When Dr. Luis Ponjuan joined the College of Education & Human Development at Texas A&M, he came with a research agenda that is gaining national attention: find a way to improve the growing achievement gap between males and females in college, specifically Hispanic and African-American males.
Ponjuan, associate professor in the Department of Educational Administration and Human Resource Development, explores the reasons why Hispanic and African-American men are less likely than other males to attend a postsecondary institution and complete a degree.
“What we’ve found is very sobering. For the first time in the history of American higher education, women earned more undergraduate degrees than men,” said Ponjuan. “Male college enrollment has trended downward in Texas, the U.S. and internationally. In some postsecondary institutions, we’re seeing male to female ratios in the student body as low as 40:60.”
In the Texas Higher Education Coordinating Board’s policy brief, “Closing the Gap,” the organization made a specific priority to close the gender gap by increasing postsecondary participation and success rates for Hispanic and African-American males. By sheer numbers, Hispanics are the fastest growing ethnic group in the state of Texas and yet are the least likely to participate in any form of higher education.

_SOURCE EXCERPT_:

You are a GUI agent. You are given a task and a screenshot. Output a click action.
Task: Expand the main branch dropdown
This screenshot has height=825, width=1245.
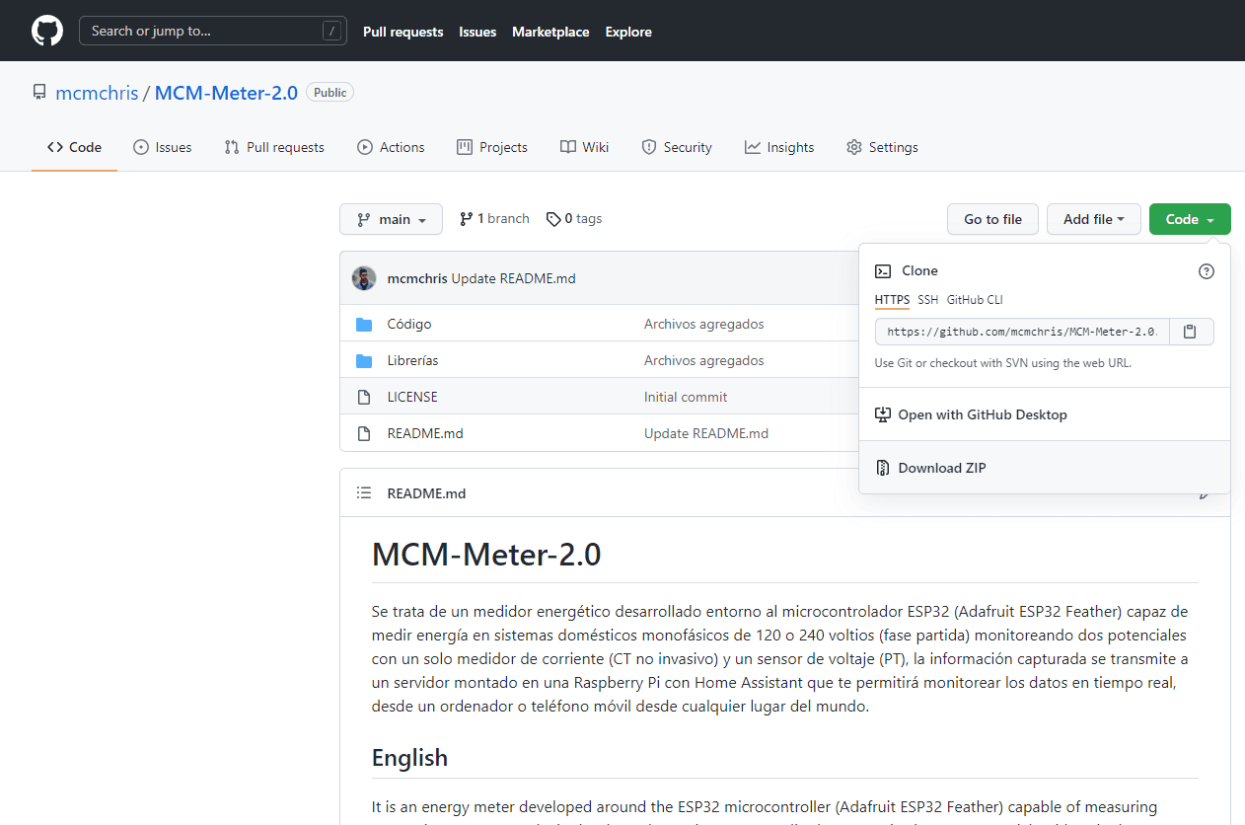(x=391, y=219)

_TASKS_:
1 - Answer these questions from the article on the college gender gap, one line each:
(a) In which department is Ponjuan an associate professor?
(b) What lowest male-to-female ratio does Ponjuan say some postsecondary institutions have?
(c) What is the title of the Texas Higher Education Coordinating Board's policy brief?
2 - Write out the part of the article on the college gender gap between "When Dr. Luis" and "specifically Hispanic and African-American males.", inclusive.
3 - Translate this sentence from the article on the college gender gap into Spanish: "Male college enrollment has trended downward in Texas, the U.S. and internationally."

_PER-TASK OUTPUTS_:
1 -
(a) The Department of Educational Administration and Human Resource Development
(b) 40:60
(c) "Closing the Gap"

2 -
When Dr. Luis Ponjuan joined the College of Education & Human Development at Texas A&M, he came with a research agenda that is gaining national attention: find a way to improve the growing achievement gap between males and females in college, specifically Hispanic and African-American males.

3 - La matrícula universitaria masculina ha tendido a la baja en Texas, en EE. UU. y a nivel internacional.